More than a century later and not before time, “work worth doing” looks like moving center stage in development priorities. While the original Millennium Development Goals afforded only passing attention to jobs, Justine Greening – the UK Secretary of State for International Development – is setting her sights on “an end to aid dependency through jobs” as a priority. The World Bank’s heavyweight World Development Report for 2013 – focused solely on jobs – underlines: “development happens through jobs”.
The poor are not poor because they are idle, lack initiative or ambition. They lack assets, skills and opportunities. What makes and keeps them poor is that they cannot earn enough to support their families. Having a job comes top of their list of priorities.
That jobs are good for growth and that growth will be private sector led is now unremarkable. But what is their likelihood of securing a job? Look at Africa today: less than 50% of women have jobs. In 2011, over 80% of African workers were defined as working poor –working but earning less than US$ 2 a day. Then consider the dynamics: by 2020, the African economy is projected by the International Labour Organization (ILO) to add 220 million people to the workforce. In other words, most African countries will double or triple their working age population.
Where will these millions of job seekers be employed? Most countries in Africa have made enormous economic strides in the last 10 years. External investment has doubled in that time but has produced relatively little employment. Even exceptionally high growth in manufacturing and services will not generate enough wage employment.

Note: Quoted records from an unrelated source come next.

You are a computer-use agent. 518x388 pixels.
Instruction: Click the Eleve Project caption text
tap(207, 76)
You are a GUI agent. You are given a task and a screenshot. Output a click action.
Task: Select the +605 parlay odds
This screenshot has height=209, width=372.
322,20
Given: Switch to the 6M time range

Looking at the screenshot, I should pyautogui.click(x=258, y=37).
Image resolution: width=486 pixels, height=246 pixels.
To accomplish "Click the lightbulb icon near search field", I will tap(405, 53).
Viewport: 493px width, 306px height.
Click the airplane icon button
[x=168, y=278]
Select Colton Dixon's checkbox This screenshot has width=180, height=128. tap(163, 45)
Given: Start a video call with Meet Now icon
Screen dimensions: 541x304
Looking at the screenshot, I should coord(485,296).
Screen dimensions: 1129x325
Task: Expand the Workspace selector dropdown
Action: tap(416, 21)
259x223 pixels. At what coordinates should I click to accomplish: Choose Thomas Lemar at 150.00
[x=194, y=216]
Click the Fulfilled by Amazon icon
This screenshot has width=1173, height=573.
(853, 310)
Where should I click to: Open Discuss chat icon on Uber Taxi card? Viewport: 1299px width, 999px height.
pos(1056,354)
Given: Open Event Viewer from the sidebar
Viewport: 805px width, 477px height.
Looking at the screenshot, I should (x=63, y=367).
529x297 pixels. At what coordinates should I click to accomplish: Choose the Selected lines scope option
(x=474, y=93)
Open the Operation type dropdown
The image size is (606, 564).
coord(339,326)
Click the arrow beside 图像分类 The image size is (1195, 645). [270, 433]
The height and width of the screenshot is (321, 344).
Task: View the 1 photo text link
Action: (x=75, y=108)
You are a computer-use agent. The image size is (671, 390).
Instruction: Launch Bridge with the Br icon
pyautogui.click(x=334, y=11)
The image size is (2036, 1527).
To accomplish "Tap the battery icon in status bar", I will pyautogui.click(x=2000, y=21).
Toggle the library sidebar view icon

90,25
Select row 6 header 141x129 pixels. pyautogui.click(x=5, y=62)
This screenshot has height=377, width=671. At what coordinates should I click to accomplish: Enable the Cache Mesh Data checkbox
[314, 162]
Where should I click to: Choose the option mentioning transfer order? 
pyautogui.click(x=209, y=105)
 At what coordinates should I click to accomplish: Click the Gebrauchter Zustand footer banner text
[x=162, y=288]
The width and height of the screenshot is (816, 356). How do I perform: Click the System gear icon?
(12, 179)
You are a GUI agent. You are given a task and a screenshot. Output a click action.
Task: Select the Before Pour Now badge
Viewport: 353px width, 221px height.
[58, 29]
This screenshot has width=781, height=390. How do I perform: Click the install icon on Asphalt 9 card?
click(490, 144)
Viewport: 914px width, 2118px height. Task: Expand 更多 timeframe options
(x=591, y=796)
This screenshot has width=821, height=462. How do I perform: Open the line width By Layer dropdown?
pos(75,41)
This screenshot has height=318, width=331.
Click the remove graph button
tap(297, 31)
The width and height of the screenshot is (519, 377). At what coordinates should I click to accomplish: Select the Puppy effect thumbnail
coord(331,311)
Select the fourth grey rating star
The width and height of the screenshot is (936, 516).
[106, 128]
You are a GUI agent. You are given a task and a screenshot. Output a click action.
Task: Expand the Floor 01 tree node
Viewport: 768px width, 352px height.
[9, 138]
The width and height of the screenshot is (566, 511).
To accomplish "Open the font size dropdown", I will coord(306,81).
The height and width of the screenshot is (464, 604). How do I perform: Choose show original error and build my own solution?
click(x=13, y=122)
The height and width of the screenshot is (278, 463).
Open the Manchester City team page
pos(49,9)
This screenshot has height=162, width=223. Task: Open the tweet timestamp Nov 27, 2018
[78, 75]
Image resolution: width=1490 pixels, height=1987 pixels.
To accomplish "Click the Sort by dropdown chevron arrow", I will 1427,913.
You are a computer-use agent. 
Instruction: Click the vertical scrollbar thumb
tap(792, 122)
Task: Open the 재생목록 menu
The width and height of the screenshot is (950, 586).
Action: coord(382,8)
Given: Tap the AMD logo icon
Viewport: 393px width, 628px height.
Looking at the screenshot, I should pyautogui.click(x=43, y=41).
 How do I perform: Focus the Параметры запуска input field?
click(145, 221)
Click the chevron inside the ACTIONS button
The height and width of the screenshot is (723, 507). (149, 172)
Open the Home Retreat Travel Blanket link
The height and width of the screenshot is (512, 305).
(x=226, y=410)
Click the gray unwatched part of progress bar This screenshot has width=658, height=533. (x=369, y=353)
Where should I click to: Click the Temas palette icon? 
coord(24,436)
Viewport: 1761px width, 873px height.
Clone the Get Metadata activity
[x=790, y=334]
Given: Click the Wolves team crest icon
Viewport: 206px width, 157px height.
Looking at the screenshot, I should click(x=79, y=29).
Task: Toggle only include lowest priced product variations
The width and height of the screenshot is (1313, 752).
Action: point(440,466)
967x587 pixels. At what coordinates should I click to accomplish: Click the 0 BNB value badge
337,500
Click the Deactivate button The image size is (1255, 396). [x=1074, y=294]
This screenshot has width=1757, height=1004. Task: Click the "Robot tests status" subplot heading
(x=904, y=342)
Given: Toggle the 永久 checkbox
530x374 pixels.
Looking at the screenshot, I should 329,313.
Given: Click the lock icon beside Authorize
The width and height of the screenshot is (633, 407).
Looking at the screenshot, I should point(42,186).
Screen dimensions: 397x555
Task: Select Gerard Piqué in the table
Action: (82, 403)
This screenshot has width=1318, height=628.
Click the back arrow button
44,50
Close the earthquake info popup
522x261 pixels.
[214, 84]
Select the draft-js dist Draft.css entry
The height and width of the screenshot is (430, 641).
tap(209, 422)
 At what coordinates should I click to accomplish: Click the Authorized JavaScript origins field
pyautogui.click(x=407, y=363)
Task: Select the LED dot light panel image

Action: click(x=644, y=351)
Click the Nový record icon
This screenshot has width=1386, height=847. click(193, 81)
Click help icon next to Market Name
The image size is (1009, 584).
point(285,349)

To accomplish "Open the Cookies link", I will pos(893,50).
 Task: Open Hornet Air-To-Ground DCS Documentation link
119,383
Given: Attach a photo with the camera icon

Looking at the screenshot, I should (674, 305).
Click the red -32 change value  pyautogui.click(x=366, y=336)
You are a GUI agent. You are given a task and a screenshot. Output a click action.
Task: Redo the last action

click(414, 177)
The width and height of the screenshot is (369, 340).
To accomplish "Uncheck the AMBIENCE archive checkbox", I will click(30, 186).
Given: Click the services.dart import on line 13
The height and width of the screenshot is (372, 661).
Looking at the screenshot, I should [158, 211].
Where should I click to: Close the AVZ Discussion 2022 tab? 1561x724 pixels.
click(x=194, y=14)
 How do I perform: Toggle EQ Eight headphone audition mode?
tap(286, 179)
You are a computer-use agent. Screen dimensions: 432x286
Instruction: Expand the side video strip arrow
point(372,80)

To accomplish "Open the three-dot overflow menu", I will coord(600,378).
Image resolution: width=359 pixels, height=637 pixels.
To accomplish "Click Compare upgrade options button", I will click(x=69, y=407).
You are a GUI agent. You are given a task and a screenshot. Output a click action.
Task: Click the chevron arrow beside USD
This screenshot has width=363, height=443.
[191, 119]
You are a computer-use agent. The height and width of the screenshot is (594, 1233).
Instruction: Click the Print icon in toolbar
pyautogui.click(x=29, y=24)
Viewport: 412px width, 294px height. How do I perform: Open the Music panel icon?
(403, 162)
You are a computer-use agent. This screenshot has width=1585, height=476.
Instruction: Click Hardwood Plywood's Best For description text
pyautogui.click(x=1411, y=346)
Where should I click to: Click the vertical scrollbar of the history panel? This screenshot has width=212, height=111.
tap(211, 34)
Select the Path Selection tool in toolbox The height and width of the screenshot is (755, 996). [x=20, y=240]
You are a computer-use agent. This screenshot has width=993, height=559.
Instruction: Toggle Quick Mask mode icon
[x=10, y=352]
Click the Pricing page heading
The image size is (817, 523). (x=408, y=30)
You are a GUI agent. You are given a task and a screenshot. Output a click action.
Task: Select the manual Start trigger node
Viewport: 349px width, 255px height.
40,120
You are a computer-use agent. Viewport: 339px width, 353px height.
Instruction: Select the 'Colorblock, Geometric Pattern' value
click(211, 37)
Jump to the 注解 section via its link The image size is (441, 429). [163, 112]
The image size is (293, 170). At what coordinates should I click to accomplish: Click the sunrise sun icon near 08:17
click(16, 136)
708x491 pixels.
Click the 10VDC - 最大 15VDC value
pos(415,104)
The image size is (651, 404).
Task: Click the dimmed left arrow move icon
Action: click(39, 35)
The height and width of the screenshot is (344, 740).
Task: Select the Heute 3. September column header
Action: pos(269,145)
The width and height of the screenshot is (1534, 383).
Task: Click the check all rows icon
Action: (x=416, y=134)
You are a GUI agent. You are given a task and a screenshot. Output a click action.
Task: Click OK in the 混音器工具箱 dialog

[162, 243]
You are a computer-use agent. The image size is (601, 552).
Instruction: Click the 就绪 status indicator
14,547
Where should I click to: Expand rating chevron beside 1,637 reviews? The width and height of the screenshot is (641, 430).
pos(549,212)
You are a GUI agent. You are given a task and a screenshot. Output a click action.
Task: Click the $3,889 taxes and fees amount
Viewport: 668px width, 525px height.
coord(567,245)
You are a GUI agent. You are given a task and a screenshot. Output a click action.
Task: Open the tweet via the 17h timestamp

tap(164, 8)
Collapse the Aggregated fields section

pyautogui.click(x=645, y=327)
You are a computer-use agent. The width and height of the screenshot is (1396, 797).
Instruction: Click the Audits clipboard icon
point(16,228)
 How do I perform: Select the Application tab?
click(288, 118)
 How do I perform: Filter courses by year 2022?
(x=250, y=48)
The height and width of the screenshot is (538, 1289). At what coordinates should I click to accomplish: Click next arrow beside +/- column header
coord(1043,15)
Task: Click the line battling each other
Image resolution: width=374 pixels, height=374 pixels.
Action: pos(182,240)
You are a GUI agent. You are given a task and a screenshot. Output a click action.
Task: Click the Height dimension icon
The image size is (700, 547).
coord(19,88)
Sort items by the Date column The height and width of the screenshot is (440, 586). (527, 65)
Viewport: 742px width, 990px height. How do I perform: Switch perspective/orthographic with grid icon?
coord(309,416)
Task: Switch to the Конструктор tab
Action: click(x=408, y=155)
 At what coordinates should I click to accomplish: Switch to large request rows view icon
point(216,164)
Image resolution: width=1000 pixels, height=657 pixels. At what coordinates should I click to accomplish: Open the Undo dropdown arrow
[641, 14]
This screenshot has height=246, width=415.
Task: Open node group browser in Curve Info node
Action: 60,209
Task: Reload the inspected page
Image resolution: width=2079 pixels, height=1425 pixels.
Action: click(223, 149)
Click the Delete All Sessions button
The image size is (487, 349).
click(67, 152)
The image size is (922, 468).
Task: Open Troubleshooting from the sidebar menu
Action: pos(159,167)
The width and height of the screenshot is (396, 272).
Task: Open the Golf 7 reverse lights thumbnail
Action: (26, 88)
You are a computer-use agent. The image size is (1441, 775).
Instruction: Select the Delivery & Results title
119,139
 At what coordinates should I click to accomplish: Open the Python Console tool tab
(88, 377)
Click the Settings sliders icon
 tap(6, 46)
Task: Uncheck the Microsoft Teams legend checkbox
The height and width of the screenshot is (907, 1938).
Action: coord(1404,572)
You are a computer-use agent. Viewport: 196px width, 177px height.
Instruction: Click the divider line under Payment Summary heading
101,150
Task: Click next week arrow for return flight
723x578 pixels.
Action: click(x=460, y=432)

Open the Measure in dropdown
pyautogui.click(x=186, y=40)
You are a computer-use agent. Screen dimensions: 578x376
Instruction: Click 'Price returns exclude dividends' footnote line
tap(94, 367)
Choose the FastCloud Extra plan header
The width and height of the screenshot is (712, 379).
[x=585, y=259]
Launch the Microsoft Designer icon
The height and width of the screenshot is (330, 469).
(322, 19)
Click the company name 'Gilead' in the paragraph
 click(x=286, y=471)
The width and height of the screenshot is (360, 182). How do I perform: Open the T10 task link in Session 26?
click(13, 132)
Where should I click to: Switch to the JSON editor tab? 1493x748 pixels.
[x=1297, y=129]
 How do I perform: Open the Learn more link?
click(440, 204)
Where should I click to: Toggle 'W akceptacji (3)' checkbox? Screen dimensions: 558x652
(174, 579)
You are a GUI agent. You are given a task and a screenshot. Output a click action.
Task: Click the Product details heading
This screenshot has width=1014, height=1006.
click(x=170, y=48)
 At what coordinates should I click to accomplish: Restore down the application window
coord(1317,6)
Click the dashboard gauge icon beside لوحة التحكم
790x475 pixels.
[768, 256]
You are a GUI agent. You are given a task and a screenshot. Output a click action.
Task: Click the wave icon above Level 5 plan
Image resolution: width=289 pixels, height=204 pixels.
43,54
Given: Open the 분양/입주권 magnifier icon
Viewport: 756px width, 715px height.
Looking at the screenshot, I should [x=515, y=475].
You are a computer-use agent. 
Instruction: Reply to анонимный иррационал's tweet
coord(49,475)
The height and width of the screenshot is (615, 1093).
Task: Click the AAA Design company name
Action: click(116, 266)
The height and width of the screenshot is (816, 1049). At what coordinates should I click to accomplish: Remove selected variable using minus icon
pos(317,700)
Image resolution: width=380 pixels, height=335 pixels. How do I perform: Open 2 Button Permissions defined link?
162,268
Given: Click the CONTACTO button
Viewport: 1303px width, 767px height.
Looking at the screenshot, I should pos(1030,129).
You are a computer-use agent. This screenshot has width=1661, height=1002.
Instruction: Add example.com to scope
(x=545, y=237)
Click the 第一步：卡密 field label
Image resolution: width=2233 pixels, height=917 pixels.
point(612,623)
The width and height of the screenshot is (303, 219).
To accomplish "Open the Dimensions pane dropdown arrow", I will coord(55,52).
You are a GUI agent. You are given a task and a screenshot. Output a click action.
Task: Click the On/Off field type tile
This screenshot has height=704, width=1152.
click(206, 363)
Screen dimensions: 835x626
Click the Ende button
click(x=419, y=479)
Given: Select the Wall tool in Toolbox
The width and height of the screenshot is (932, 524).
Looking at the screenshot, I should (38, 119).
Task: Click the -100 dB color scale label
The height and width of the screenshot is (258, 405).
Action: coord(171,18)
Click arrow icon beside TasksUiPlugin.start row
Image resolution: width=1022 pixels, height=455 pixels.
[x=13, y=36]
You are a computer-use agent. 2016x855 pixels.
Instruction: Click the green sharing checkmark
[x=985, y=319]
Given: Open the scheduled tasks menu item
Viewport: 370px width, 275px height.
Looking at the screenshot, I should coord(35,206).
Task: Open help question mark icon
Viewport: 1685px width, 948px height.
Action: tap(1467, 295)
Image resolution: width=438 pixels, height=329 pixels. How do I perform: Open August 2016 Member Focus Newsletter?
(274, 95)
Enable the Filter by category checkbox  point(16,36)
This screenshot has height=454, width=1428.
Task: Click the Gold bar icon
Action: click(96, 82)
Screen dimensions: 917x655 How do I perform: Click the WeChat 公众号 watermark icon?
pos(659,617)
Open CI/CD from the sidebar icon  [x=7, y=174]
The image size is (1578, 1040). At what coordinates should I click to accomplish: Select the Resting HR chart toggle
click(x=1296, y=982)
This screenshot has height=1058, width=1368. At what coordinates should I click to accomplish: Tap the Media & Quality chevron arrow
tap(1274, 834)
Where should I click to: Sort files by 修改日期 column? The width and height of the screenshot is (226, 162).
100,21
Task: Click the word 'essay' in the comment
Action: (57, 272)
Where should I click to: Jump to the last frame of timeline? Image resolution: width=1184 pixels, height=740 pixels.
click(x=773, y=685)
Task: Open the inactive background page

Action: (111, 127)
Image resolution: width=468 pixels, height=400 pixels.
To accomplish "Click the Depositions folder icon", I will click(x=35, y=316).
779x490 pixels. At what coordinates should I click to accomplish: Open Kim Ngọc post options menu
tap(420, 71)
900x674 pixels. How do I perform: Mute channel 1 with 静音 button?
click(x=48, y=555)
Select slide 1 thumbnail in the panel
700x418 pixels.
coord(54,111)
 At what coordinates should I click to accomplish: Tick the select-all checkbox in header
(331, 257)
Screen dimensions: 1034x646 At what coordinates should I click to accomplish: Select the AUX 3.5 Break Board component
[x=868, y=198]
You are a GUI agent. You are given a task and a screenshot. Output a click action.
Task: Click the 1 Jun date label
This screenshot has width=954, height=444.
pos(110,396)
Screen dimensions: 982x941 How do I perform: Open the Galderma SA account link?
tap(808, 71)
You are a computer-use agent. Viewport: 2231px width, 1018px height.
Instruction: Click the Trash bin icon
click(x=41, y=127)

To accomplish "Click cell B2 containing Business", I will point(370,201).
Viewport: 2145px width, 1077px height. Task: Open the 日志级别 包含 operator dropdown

Less than 10% of Africans employed have jobs in private non-agricultural businesses. According to the African Development Bank, only 25% of young men and 10% of young women are able to secure jobs in the formal sector by the time they are 30. The immediate future for the majority of Africans will continue to be in the informal sector.
The informal sector is growing not because of regulation failures, but because it is the best option available to those who want to use their skills and energy to provide for themselves and their families. Household enterprises have generated most new jobs outside agriculture and this trend will continue.
More investment is therefore needed at the bottom to unlock the entrepreneurial potential of the poor. Increasing the number and productivity of micro-enterprises is critical. Generating more income from household enterprises through training and credit will have a substantial impact on GDP and on poverty.
A number of NGO’s are quietly working to unlock the entrepreneurial potential of the poor, with remarkable results – BRAC, Opportunity International and Hand in Hand, an organization I advise. Over the last decade, largely funded by business donors, Hand in Hand has generated some 1.3 million jobs in India, three quarters of them for women, at a cost of less than US$50 a job. Hand in Hand’s approach blends training and credit: organizing women into self-help groups where they can gain confidence and pool savings, training them in basic financial and business skills and facilitating micro-loans if needed.
Training the most deprived members of society to make and sell bricks, run beehives or chicken farms sounds unspectacular but transforms their lives, enabling them to put enough food on the table, afford decent housing, water, medication when illness strikes and to send their children to school instead of work.
Hand in Hand is now successfully adapting the model originated in India to meet needs and circumstances in Kenya and Southern Africa, working in partnership with other organizations.
So far, so good. Yet unlocking the potential of the poor should not be an aid or NGO agenda alone, or be relegated to corporate social responsibility. Creating jobs at scale needs the initiative of multinational businesses and home-grown entrepreneurs alike to foster innovation, forge links to national and global supply chains, and add value in country. Two examples:
In India, Unilever developed a sales-force serving more than 3m households in remote villages by working with rural women micro-entrepreneurs. The 45,000 Indian women entrepreneurs in the program have typically doubled their household income.
M-PESA, a Kenyan private mobile banking venture – with a contribution from UK aid – is now processing transactions worth up to one third of national GDP. It has transformed the lives and opened up new commercial opportunities for enterprising rural Kenyans.
We need more cross-sector partnerships now if we are to scale up job creation quickly. Otherwise a crisis of expectations could easily turn an Arab spring into a long hot African summer.